Stored items
====
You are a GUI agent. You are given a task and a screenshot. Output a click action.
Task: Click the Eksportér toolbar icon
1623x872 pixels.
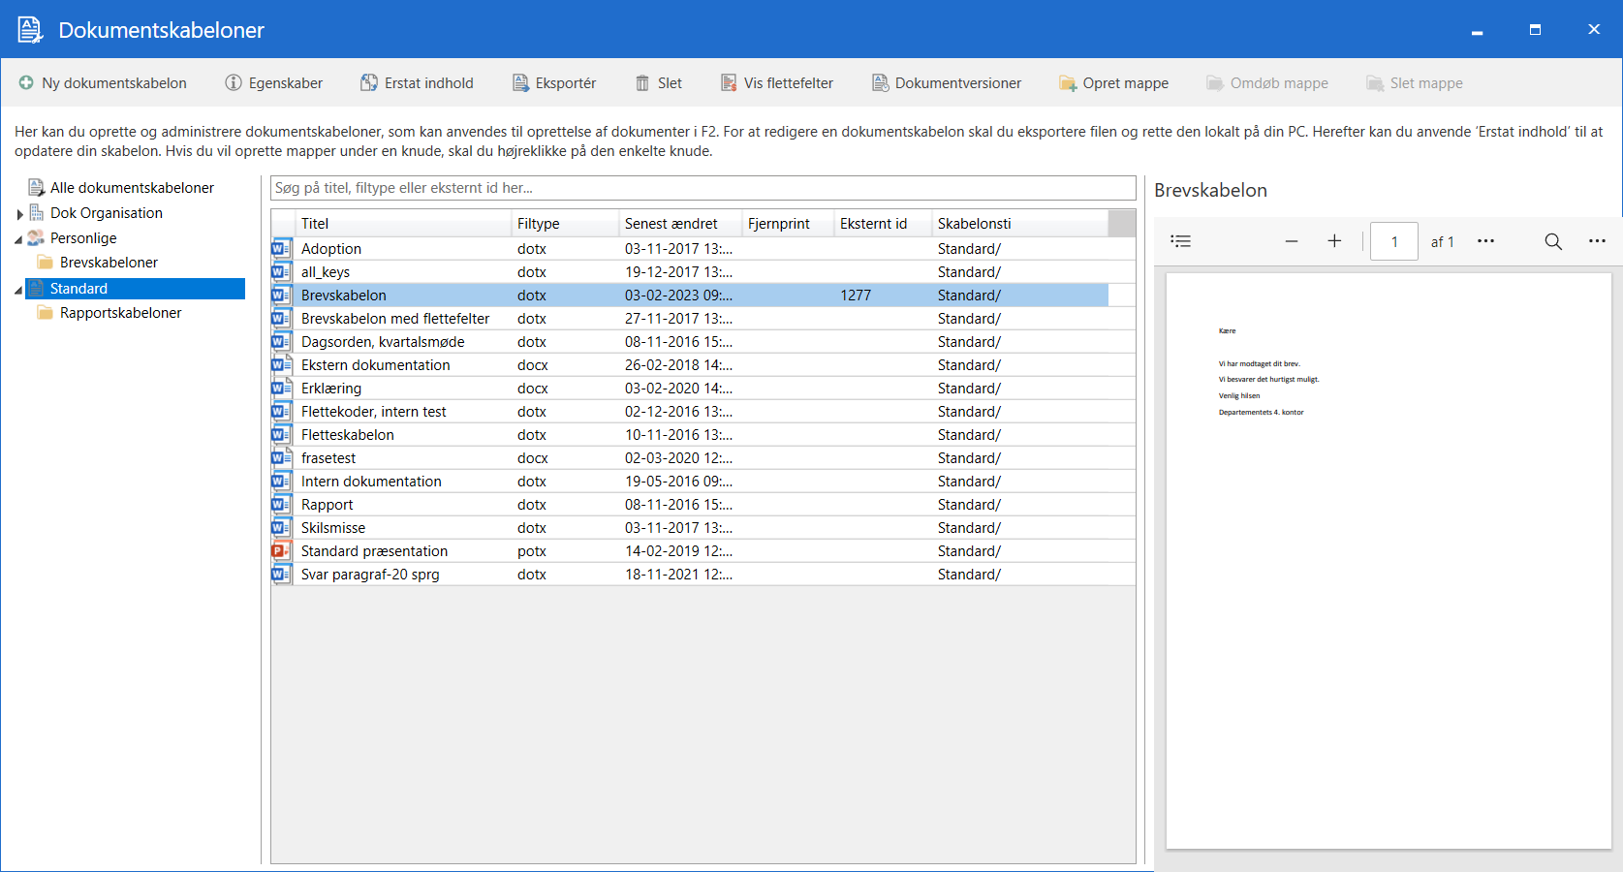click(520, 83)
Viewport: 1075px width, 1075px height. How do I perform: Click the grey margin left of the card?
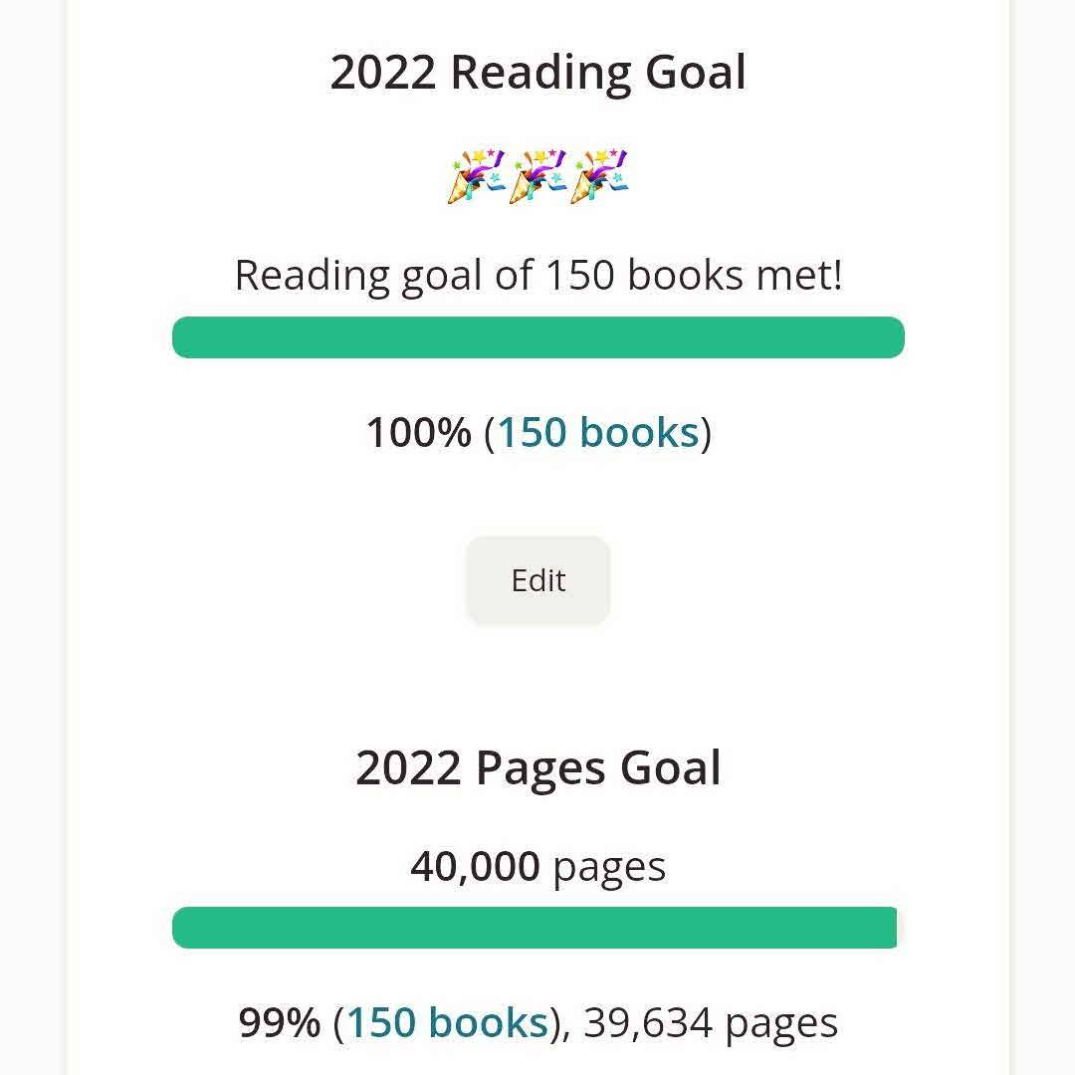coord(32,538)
====
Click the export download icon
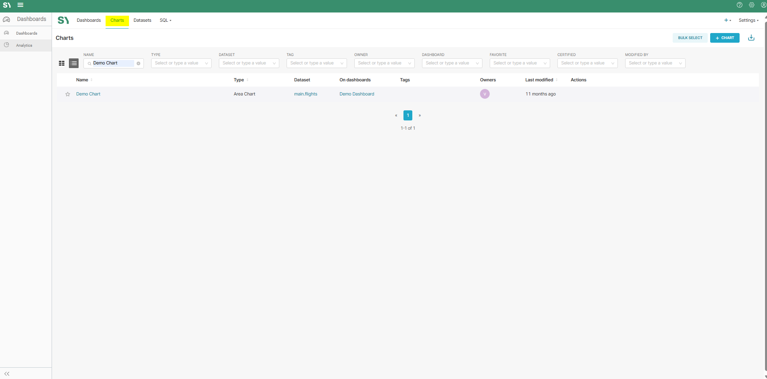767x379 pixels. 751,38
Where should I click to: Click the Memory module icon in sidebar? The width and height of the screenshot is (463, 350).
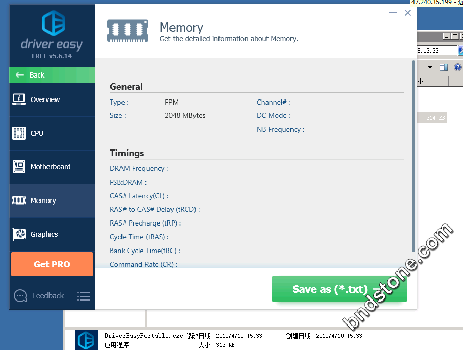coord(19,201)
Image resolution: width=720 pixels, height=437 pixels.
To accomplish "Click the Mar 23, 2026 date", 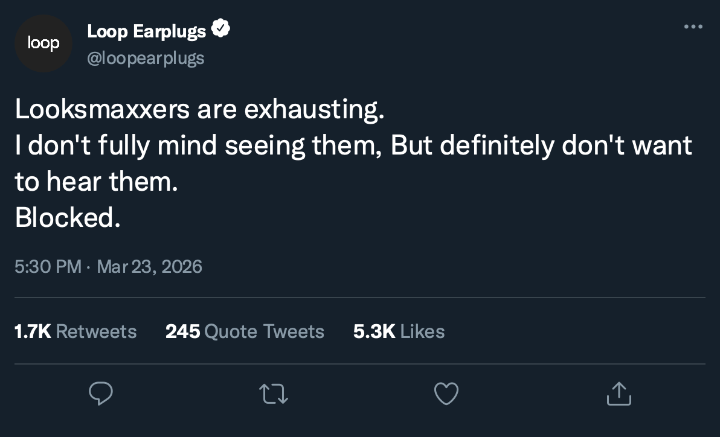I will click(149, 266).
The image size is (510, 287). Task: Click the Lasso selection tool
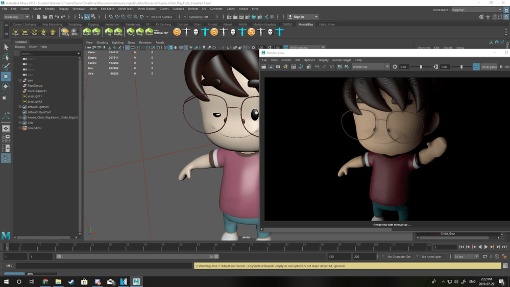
====
• _ABOUT THIS EXERCISE_
Please copy out from the data above, without any picture, exactly the lines running from the one that holds "Click the export download icon" through the one that holds "Image resolution: width=720", and nothing beyond them.

• _ANSWER FOR THE TASK_
Click the export download icon
767x379 pixels. 751,38
Where should I click to: Click the Memory module icon in sidebar? The width and height of the screenshot is (463, 350).
coord(19,201)
Image resolution: width=720 pixels, height=437 pixels.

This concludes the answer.